Stored records
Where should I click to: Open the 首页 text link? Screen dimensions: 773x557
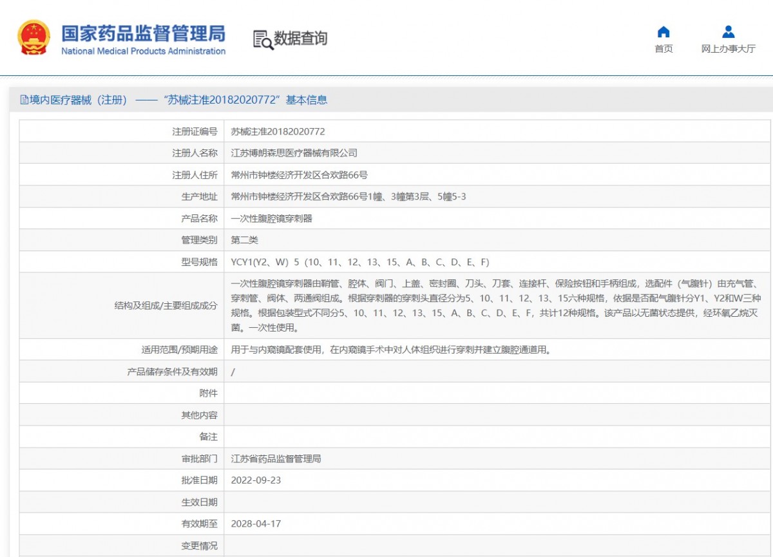coord(663,49)
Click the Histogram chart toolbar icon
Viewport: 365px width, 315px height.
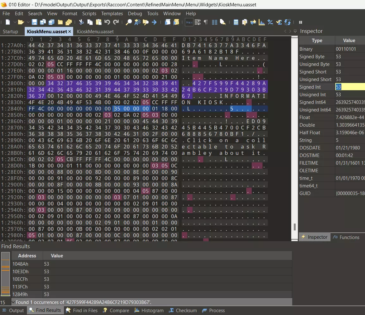262,22
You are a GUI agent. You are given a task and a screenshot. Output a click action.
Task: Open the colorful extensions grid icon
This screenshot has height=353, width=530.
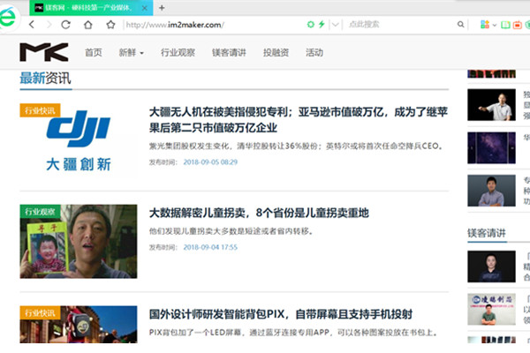[484, 25]
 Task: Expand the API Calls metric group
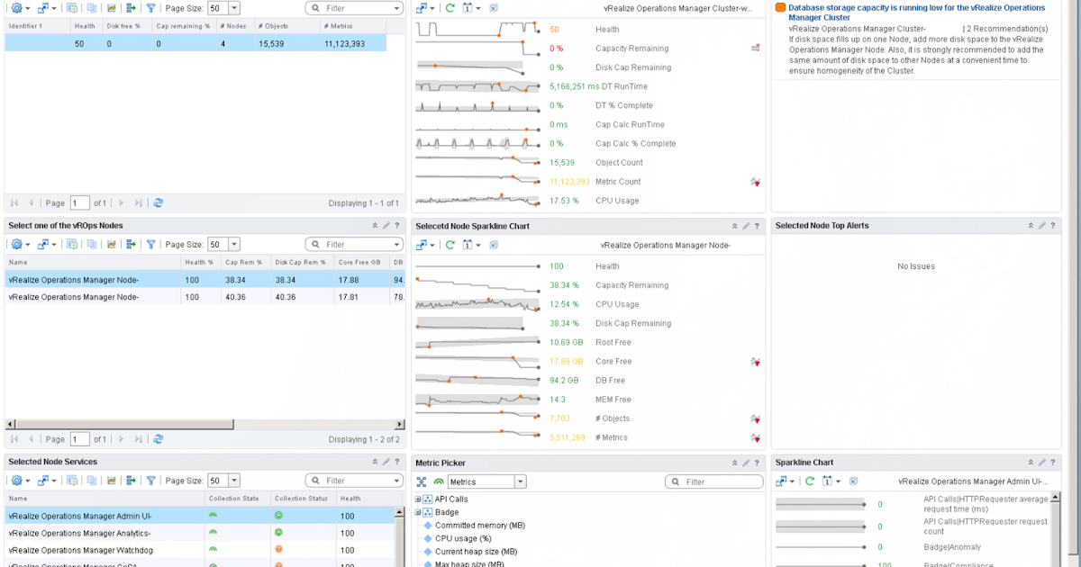pyautogui.click(x=418, y=498)
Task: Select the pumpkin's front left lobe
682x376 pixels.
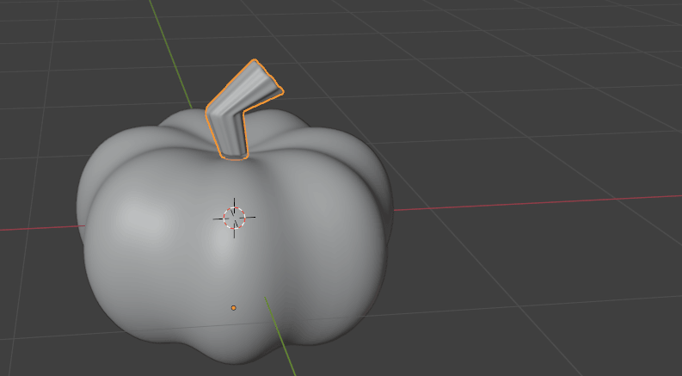Action: tap(151, 250)
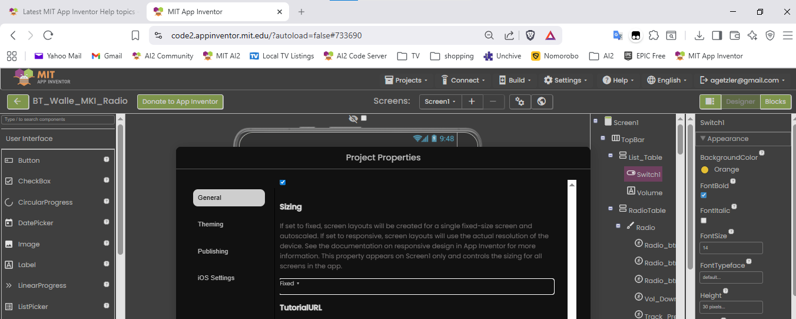Viewport: 796px width, 319px height.
Task: Add a new screen with plus button
Action: (x=472, y=101)
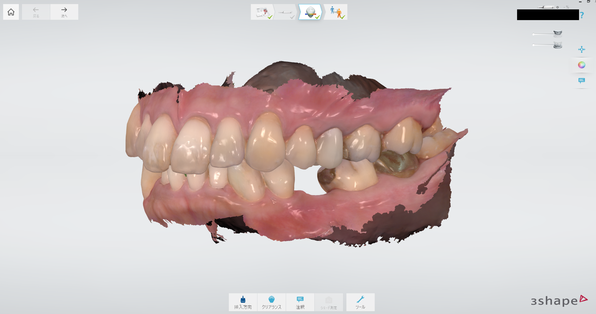Open the クリアランス clearance tool

point(271,302)
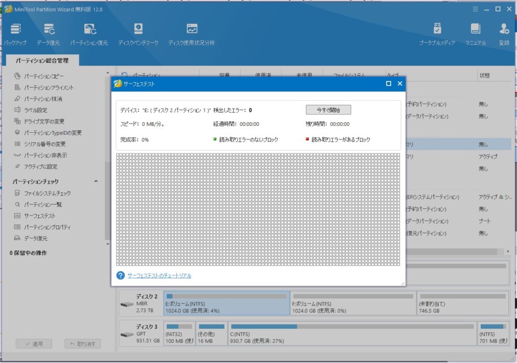Open the マニュアル icon
The width and height of the screenshot is (517, 363).
point(475,33)
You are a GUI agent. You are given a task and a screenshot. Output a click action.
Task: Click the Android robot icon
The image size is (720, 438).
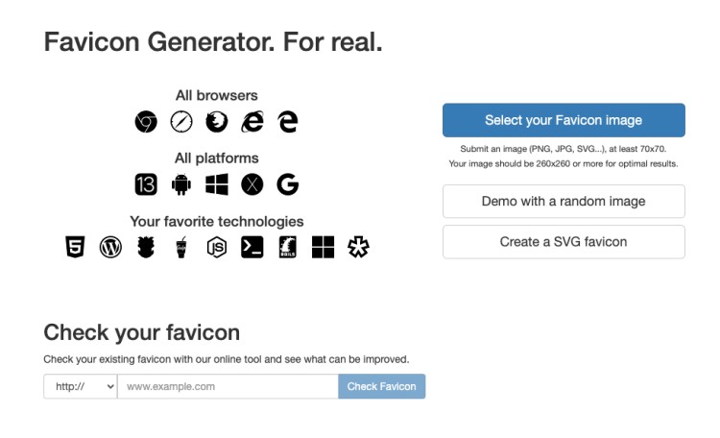pos(181,184)
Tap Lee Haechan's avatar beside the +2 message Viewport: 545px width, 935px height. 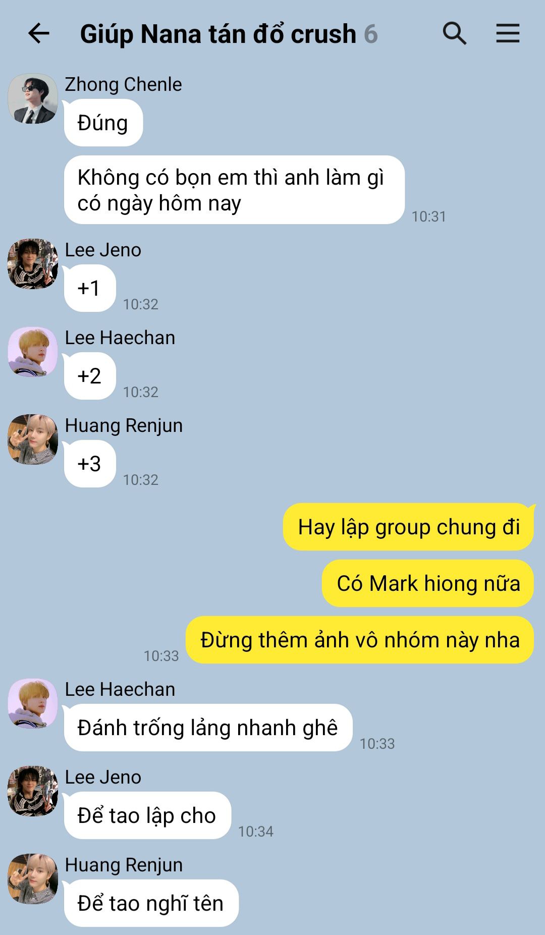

**Task prompt**
The data above must be written out again without alteration, and the pictures in them must be excluded.

**Your response**
Where should I click to: Open the 首页 text link? Screen dimensions: 773x557
coord(663,49)
Click the Histogram chart toolbar icon
Viewport: 365px width, 315px height.
262,22
You are a GUI agent. You are given a task and a screenshot. Output a click action.
Task: Open the colorful extensions grid icon
This screenshot has height=353, width=530.
[484, 25]
 Task: Expand the API Calls metric group
pyautogui.click(x=418, y=498)
Task: Select the pumpkin's front left lobe
682x376 pixels.
Action: tap(151, 250)
Viewport: 796px width, 319px height.
Task: Add a new screen with plus button
Action: (x=472, y=101)
Open the クリアランス clearance tool

point(271,302)
Open the マニュアル icon
The width and height of the screenshot is (517, 363).
point(475,33)
You are a GUI agent. You are given a task and a screenshot. Output a click action.
Task: Click the Android robot icon
The image size is (720, 438).
pos(181,184)
Tap Lee Haechan's avatar beside the +2 message Viewport: 545px width, 935px height. 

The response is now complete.